The certificate is one for all of the following: domain.tld, www.domain.tld, ns3.domain.tld, ns4.domain.tld, aliasdomain.tld acme.sh logs show everything fine and certificate renews. It looks like the host could be using 2 different certificates for ns3 and ns4. Looking further i have found there is .conf file under "/etc/apache2/sites-available/default-ssl.conf" which is in use, and there is specific line pointing to self signed certificate Code: # Enable/Disable SSL for this virtual host.
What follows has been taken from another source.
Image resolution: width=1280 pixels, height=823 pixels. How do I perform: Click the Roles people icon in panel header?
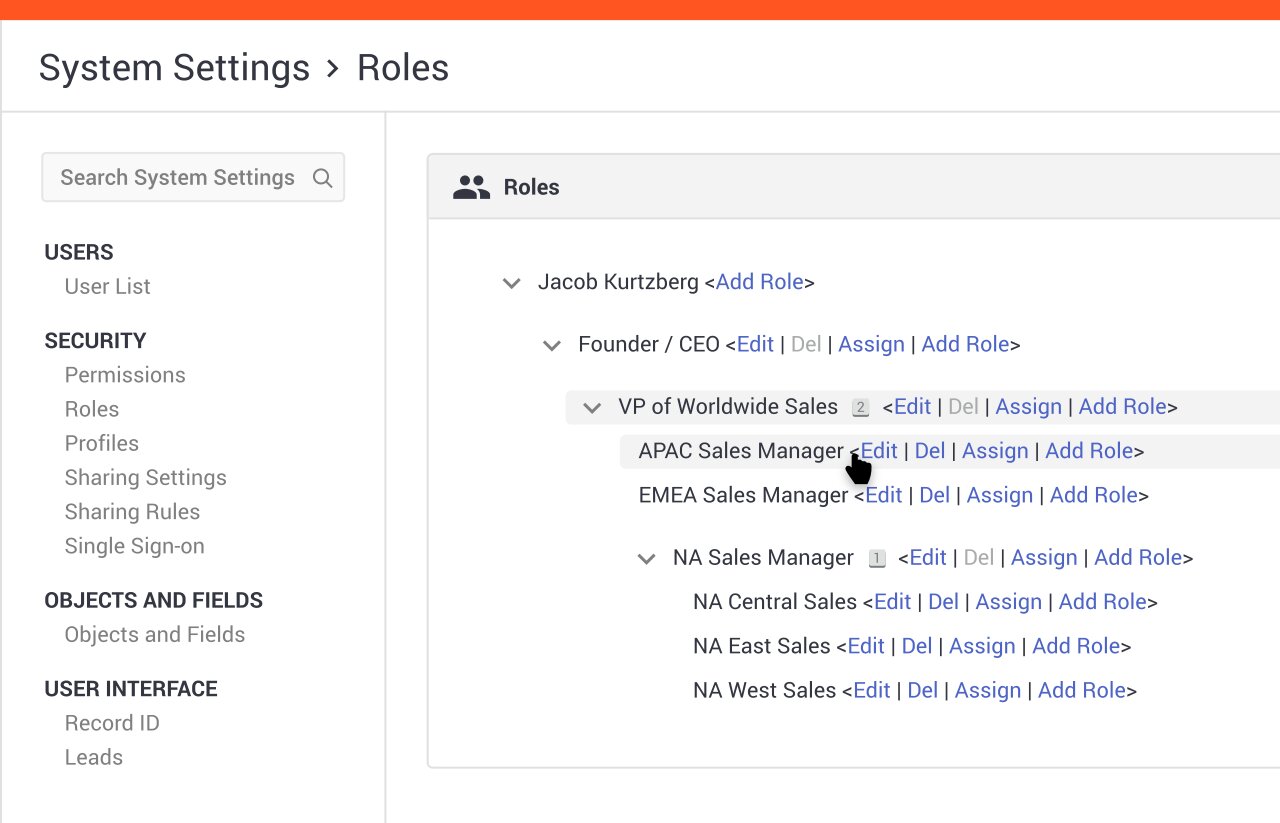471,187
SSLEngine on # A self-signed (snakeoil) certificate can be created by installing # the ssl-cert package. See # /usr/share/doc/apache2/README.Debian.gz for more info. # If both key and certificate are stored in the same file, only the # SSLCertificateFile directive is needed. SSLCertificateFile /etc/ssl/certs/ssl-cert-snakeoil.pem SSLCertificateKeyFile /etc/ssl/private/ssl-cert-snakeoil.key So by changing the SSLCertificateFile line to point to different pem file Code: SSLCertificateFile /usr/local/ispconfig/interface/ssl/ispserver.pem This seems to make the certificate valid, the ispserver.pem file is generated from /.acme.sh/domain.tld/fullchain.cer and /.acme.sh/domain.tld/domain.tld.key files However this looks like a complete mess and one more thing is confusing. While services like ns3.domain.tld/webmail ns3.domain.tld/phpmyadmin or ispconfig interface works and certificate is now valid under ns3.domain.tld. When I browse ns3.domain.tld it shows default apache page but when I open ns4.domain.tld it loads the domain.tld website. And i still have the error invalid root certificate with filezilla, thunderbird, atom.io ...
It sounds like you don't have any sites with the name/alias of ns3; 'apachectl -S' could confirm that.
The content of apachectl -S Code: root@ns3 ~ # apachectl -S AH00548: NameVirtualHost has no effect and will be removed in the next release /etc/apache2/sites-enabled/000-ispconfig.vhost:7 VirtualHost configuration: *:8080 ns3.domain.tld (/etc/apache2/sites-enabled/000-ispconfig.vhost:9) *:80 is a NameVirtualHost default server ns3.domain.tld (/etc/apache2/sites-enabled/000-default.conf:1) port 80 namevhost ns3.domain.tld (/etc/apache2/sites-enabled/000-default.conf:1) port 80 namevhost domain.tld (/etc/apache2/sites-enabled/100-domain.tld.vhost:7) alias www.domain.tld alias ns3.domain.tld alias ns4.domain.tld alias aliasdomain.tld *:443 is a NameVirtualHost default server ns3.domain.tld (/etc/apache2/sites-enabled/1.conf:2) port 443 namevhost ns3.domain.tld (/etc/apache2/sites-enabled/1.conf:2) port 443 namevhost domain.tld (/etc/apache2/sites-enabled/100-domain.tld.vhost:132) alias www.domain.tld alias ns3.domain.tld alias ns4.domain.tld alias aliasdomain.tld ServerRoot: "/etc/apache2" Main DocumentRoot: "/var/www/html" Main ErrorLog: "/var/log/apache2/error.log" Mutex ssl-stapling: using_defaults Mutex proxy: using_defaults Mutex ssl-cache: using_defaults Mutex default: dir="/var/run/apache2/" mechanism=default Mutex fcgid-pipe: using_defaults Mutex authdigest-opaque: using_defaults Mutex watchdog-callback: using_defaults Mutex rewrite-map: using_defaults Mutex ssl-stapling-refresh: using_defaults Mutex authdigest-client: using_defaults Mutex fcgid-proctbl: using_defaults PidFile: "/var/run/apache2/apache2.pid" Define: DUMP_VHOSTS Define: DUMP_RUN_CFG Define: MODPERL2 Define: ENABLE_USR_LIB_CGI_BIN 1.conf is symlink to before mentioned /sites-available/default-ssl.conf I guess i could just symlink /etc/ssl/certs/ssl-cert-snakeoil.pem to valid one that is ispconfig using /usr/local/ispconfig/interface/ssl/ispserver.pem and this could solve the invalid cert ?
You have two sites with the name "ns3.domain.tld", and the certificate you see presented is from the first, while what you want is that of the second. I'm a little surprised that's not an error that would prevent apache from starting.